Climate change could increase heat wave deaths 2,000 percent by 2080

Leslie Hanson
August 3, 2018

According to the paper led by researchers at the Monash University (published on 1 August in PLOS Medicine), if people can not adapt to future temperatures, the risk of death caused by heat waves will increase dramatically.

Published today in PLOS Medicine, the study recommends reducing greenhouse gas emissions at a high level to decrease future deaths related to heatwaves.

Researchers from Monash University in Melbourne, Australia devised a model that analysed heatwaves in 412 communities across 20 countries from the years 2031 to 2080.

A team of global researchers based their findings on various scientific models, which predicted that under the most extreme scenarios there would be a 471 per cent rise in deaths as a result of heatwaves in Brisbane, Sydney and Melbourne between 2031 and 2080 compared with the four decades to 2010.

Scientists warn that in the future heat waves will be more intense and they will last longer.

"If the Australian government can not put effort into reducing the impacts of heatwaves, more people will die because of heatwaves in the future", Assoc Prof Guo said as the study was published in the journal PLOS Medicine on Wednesday.

The study comes as many countries around the world have been affected by severe heatwaves, leaving thousands dead and tens of thousands more suffering from heatstroke-related illnesses.

Significantly increase the number of victims Greece, India, Japan and Canada.

Antonio Gasparrini, an expert from the London School of Hygiene & Tropical Medicine who co-led the research, noted that several countries around the world are now being hit by deadly heatwaves and said it was "highly likely" that heatwave frequency and severity would increase under a changing climate.

"Worryingly, research shows that it is highly likely that there will be an increase in their frequency and severity under a changing climate", Gasparrini said.
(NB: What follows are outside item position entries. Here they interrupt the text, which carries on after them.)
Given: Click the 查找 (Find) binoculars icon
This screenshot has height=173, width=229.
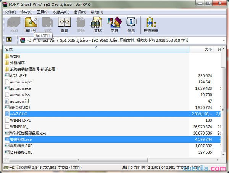Looking at the screenshot, I should coord(98,24).
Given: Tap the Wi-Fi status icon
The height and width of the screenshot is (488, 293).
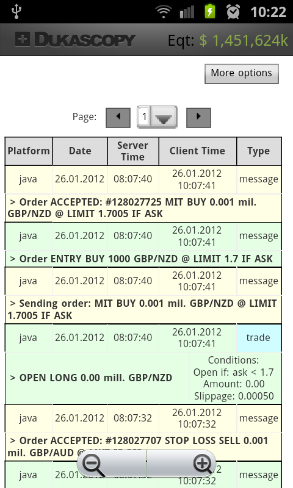Looking at the screenshot, I should pyautogui.click(x=164, y=12).
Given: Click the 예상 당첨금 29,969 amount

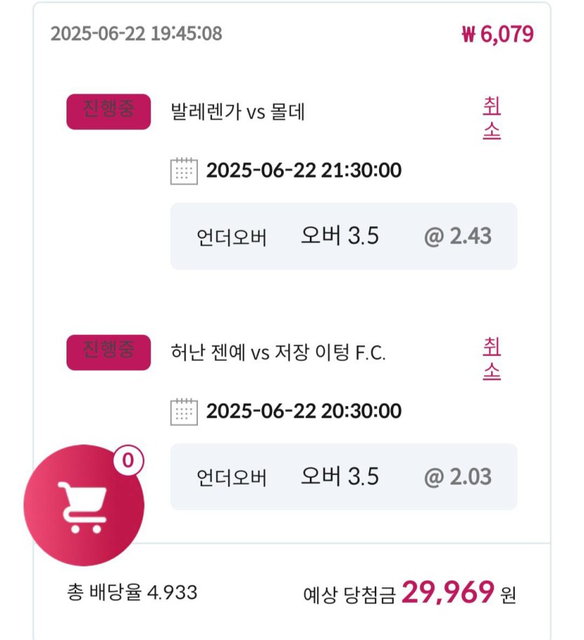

Excess mortality will increase sharply in tropical and subtropical countries and regions while European countries and the United States will have a smaller percent increase in deaths related to heat waves, according to the study by researchers from Monash University in Melbourne.

Associate Professor Gasparrini said he hoped the study's projections would support decision makes in planning crucial adaptation and mitigation strategies for climate change.